REQUEST => Substitute "Archive" for "Gallery" in the part that opens with the line containing "You are a computer-use agent. The" and closes with the line containing "click(67, 100)", and return only those lines, leaving the pictures out and everything else unchanged.
-- -- --
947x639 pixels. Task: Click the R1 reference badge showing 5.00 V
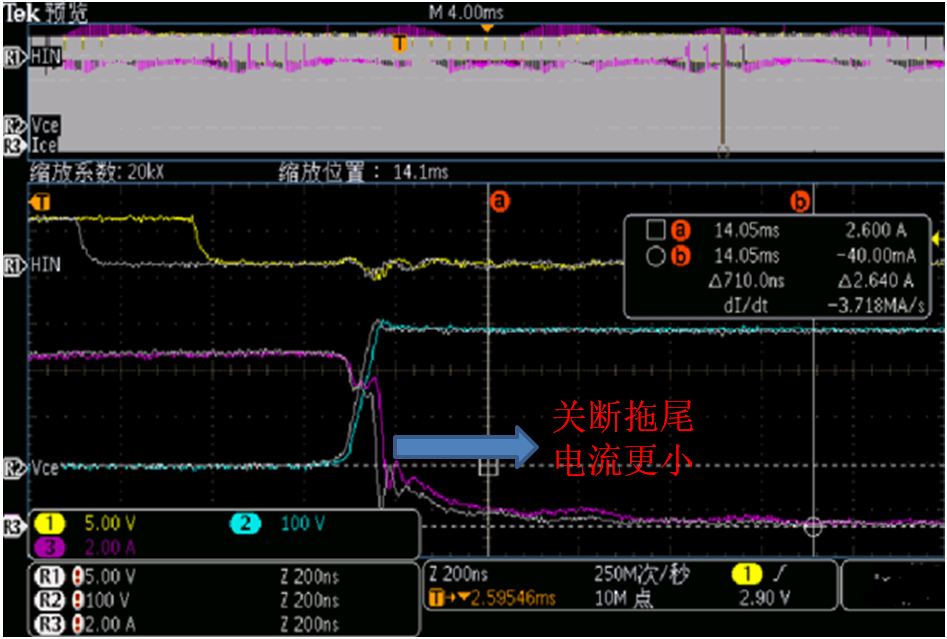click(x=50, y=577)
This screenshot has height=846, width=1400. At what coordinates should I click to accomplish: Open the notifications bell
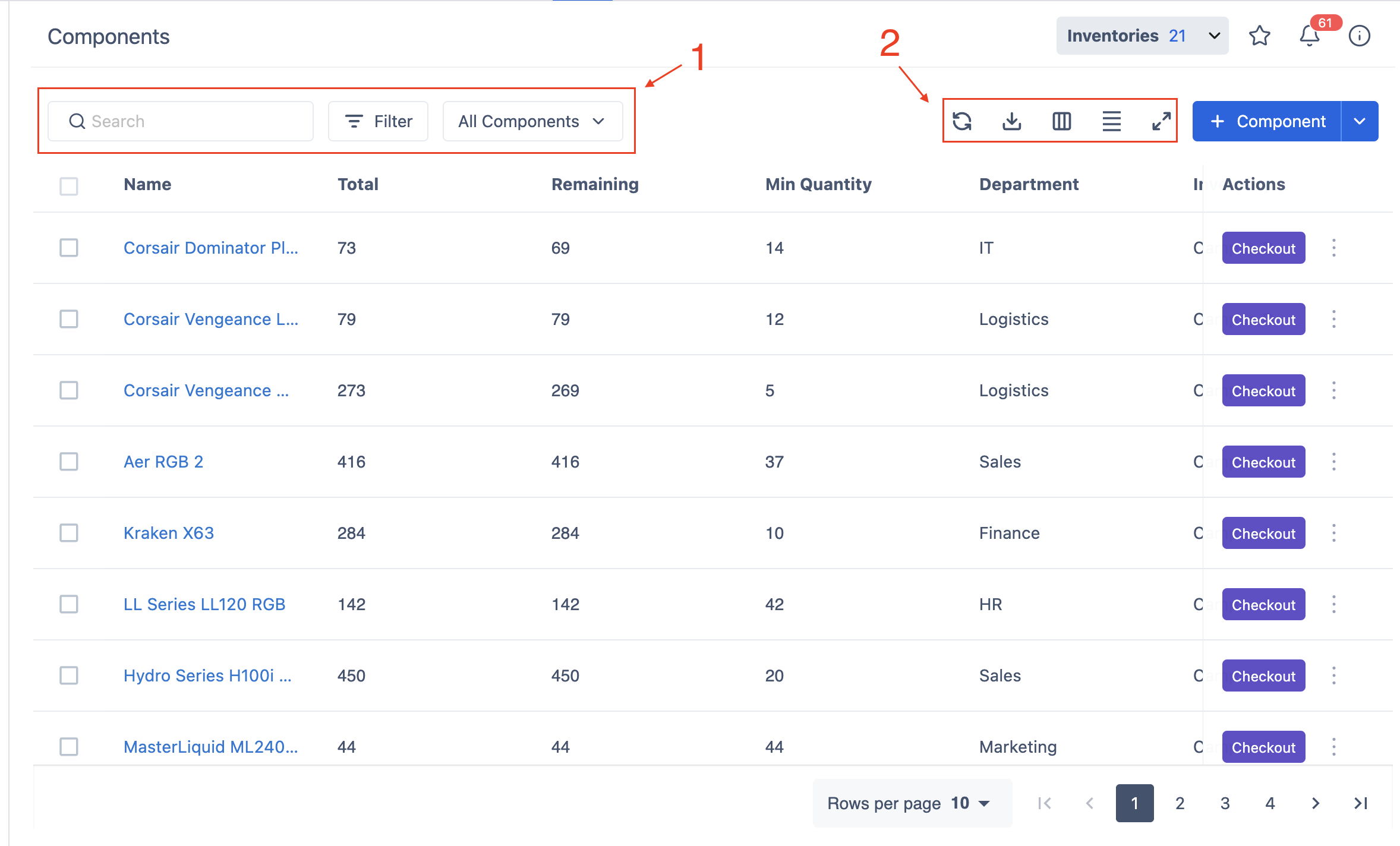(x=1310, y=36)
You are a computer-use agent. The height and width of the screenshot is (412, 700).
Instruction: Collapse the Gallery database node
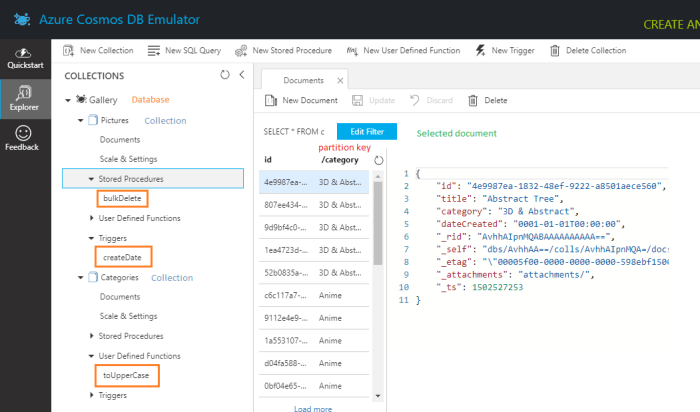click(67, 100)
-- -- --
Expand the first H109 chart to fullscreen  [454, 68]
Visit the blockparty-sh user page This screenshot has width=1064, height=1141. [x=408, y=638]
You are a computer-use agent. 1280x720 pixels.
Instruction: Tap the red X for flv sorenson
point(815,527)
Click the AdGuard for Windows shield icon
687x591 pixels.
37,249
-- -- --
THE RESPONSE =>
You are a computer-use agent. The height and width of the screenshot is (412, 700).
Instruction: Collapse the Archive database node
click(67, 100)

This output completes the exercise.